# Toronto Neighborhood Data Project

## Scope of the Project

The idea is to follow a similar neighborhood clustering analysis that we performed for Manhattan (in the NYC_Neighborhood_Segmentation notebook). However, there are a few challenges we need to address.

The neighborhood data for New York was provided in an easily accessible json file for us to use. In this case we will be using Beautiful Soup to scrape the Toronto neighborhood data from Wikipedia.  Additionally, since we are scraping web data to get our neighborhoods, there will be a lot more data cleaning and formatting work that we need to do before we can start any sort of analysis.

### Assignment #1 - Data Scraping

Here we use the Beautiful Soup library to get data from web pages (in particular, Wikipedia pages on Toronto).

The Wikipedia page we are using as the basis for our Toronto neighborhoods can be found <a href="https://en.wikipedia.org/wiki/List_of_postal_codes_of_Canada:_M">https://en.wikipedia.org/wiki/List_of_postal_codes_of_Canada:_M</a>.

In [None]:
from bs4 import BeautifulSoup
import requests
import pandas as pd
import numpy as np

from geopy.geocoders import Nominatim
import folium

import json
from pandas.io.json import json_normalize

from sklearn.cluster import KMeans

import matplotlib.cm as cm
import matplotlib.colors as colors

We now create a pandas dataframe with the Toronto postal codes as well as the borough and neighborhoods that are associated with each postal code.  

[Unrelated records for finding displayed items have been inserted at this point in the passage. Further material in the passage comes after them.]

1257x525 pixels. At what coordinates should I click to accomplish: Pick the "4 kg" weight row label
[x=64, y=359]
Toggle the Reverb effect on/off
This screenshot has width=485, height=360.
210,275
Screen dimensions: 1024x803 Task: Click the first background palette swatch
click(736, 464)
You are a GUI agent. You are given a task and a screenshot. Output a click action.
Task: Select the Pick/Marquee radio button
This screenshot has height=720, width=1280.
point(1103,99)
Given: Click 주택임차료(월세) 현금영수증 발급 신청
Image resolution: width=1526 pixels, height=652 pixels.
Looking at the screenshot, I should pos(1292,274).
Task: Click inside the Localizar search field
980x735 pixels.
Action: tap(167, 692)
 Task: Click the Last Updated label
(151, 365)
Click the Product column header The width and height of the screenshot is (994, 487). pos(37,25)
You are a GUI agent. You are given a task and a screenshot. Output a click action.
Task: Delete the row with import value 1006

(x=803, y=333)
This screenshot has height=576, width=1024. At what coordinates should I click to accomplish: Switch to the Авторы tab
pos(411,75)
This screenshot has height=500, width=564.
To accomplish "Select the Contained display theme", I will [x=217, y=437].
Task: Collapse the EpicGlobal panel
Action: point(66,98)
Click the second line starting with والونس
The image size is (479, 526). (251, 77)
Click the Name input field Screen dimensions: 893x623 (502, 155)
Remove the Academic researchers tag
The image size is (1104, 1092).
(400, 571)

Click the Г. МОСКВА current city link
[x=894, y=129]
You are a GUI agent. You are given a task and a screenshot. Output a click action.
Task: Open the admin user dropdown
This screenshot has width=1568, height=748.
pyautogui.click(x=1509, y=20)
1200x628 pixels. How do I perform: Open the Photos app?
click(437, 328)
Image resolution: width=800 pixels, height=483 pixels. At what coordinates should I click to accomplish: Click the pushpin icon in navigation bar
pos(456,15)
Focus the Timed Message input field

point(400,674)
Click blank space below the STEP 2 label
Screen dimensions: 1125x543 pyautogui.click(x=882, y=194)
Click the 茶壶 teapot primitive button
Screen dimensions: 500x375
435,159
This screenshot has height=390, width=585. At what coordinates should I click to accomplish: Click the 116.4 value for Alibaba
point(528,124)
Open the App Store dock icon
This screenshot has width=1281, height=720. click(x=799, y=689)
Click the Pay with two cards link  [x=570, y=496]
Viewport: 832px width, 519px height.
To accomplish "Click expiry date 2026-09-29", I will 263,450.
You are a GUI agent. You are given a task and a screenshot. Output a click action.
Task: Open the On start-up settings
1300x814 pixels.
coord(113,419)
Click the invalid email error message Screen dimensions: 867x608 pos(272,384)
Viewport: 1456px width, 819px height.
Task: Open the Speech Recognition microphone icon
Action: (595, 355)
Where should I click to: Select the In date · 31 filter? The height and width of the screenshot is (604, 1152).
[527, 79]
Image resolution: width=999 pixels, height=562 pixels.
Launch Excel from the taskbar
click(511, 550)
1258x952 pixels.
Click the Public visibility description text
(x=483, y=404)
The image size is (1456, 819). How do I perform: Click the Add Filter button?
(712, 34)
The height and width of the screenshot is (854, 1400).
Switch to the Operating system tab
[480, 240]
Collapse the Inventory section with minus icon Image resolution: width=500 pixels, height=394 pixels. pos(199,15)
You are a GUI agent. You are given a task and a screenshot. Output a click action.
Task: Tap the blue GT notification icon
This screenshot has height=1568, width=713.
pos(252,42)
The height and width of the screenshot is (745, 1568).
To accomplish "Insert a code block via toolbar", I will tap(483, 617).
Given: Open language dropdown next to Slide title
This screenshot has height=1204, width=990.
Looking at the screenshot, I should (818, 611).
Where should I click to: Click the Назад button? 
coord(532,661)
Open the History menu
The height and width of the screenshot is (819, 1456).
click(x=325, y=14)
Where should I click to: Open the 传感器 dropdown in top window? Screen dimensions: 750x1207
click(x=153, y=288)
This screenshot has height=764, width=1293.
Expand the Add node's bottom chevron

There is a bit of data-cleaning that we need to do as well:

* First, we remove "Not Assigned" postal codes.  These are postal codes that have no neighborhood or borough associated with them.

* Next, we make sure that if more than one neighborhood belongs to the same postal code, they are all on the same line and we separate them by a comma. (The current wikipedia table seems to do this already, but it's a good check to perform anyway and in case the wikipedia table changes in the future.)

* Then, we make sure that if there is a neighborhood without a name that belongs to a Borough (so the Neighborhood value is "Not Assigned" but the Borough name is there), we assign the Borough name to the neighborhorhood value. (Again, the current wikipedia table seems to have taken care of this already, but still worth guarding against future changes.)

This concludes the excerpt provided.